Would you repeat the whole listing exactly?

START TASK DATA

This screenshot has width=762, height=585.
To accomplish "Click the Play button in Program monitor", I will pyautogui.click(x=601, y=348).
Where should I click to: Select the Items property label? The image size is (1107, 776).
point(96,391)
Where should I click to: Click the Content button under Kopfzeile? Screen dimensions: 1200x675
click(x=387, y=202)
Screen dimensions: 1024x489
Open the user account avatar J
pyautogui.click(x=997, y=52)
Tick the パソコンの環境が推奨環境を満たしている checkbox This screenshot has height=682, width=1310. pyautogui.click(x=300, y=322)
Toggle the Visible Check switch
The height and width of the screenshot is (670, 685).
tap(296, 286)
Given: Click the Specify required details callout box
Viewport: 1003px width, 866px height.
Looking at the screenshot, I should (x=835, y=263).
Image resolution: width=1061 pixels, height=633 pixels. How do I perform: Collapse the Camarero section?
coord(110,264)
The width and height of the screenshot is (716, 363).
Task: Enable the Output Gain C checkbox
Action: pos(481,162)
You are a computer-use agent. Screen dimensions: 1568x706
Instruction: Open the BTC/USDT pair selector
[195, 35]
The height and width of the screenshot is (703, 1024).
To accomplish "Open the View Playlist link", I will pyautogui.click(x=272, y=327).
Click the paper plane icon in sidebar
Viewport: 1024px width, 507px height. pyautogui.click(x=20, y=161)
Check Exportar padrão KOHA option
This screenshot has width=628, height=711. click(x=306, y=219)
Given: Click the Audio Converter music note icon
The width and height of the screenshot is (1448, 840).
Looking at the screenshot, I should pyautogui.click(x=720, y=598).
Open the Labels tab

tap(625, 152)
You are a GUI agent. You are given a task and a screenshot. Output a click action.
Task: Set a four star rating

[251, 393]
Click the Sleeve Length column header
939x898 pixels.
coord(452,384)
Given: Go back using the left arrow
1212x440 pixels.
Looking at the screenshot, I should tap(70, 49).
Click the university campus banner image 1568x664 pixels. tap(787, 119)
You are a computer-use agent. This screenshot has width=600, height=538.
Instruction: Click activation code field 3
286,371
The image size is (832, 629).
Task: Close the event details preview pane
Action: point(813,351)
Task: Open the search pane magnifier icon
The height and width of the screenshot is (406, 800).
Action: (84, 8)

END TASK DATA

* PROBLEM SOLUTION:
This screenshot has width=762, height=585.
To accomplish "Click the Play button in Program monitor", I will pyautogui.click(x=601, y=348).
Where should I click to: Select the Items property label? The image size is (1107, 776).
point(96,391)
Where should I click to: Click the Content button under Kopfzeile? Screen dimensions: 1200x675
click(x=387, y=202)
Screen dimensions: 1024x489
Open the user account avatar J
pyautogui.click(x=997, y=52)
Tick the パソコンの環境が推奨環境を満たしている checkbox This screenshot has height=682, width=1310. pyautogui.click(x=300, y=322)
Toggle the Visible Check switch
The height and width of the screenshot is (670, 685).
tap(296, 286)
Given: Click the Specify required details callout box
Viewport: 1003px width, 866px height.
Looking at the screenshot, I should (x=835, y=263).
Image resolution: width=1061 pixels, height=633 pixels. How do I perform: Collapse the Camarero section?
coord(110,264)
The width and height of the screenshot is (716, 363).
Task: Enable the Output Gain C checkbox
Action: pos(481,162)
You are a computer-use agent. Screen dimensions: 1568x706
Instruction: Open the BTC/USDT pair selector
[195, 35]
The height and width of the screenshot is (703, 1024).
To accomplish "Open the View Playlist link", I will pyautogui.click(x=272, y=327).
Click the paper plane icon in sidebar
Viewport: 1024px width, 507px height. pyautogui.click(x=20, y=161)
Check Exportar padrão KOHA option
This screenshot has width=628, height=711. click(x=306, y=219)
Given: Click the Audio Converter music note icon
The width and height of the screenshot is (1448, 840).
Looking at the screenshot, I should pyautogui.click(x=720, y=598).
Open the Labels tab

tap(625, 152)
You are a GUI agent. You are given a task and a screenshot. Output a click action.
Task: Set a four star rating

[251, 393]
Click the Sleeve Length column header
939x898 pixels.
coord(452,384)
Given: Go back using the left arrow
1212x440 pixels.
Looking at the screenshot, I should tap(70, 49).
Click the university campus banner image 1568x664 pixels. tap(787, 119)
You are a computer-use agent. This screenshot has width=600, height=538.
Instruction: Click activation code field 3
286,371
The image size is (832, 629).
Task: Close the event details preview pane
Action: point(813,351)
Task: Open the search pane magnifier icon
The height and width of the screenshot is (406, 800).
Action: (84, 8)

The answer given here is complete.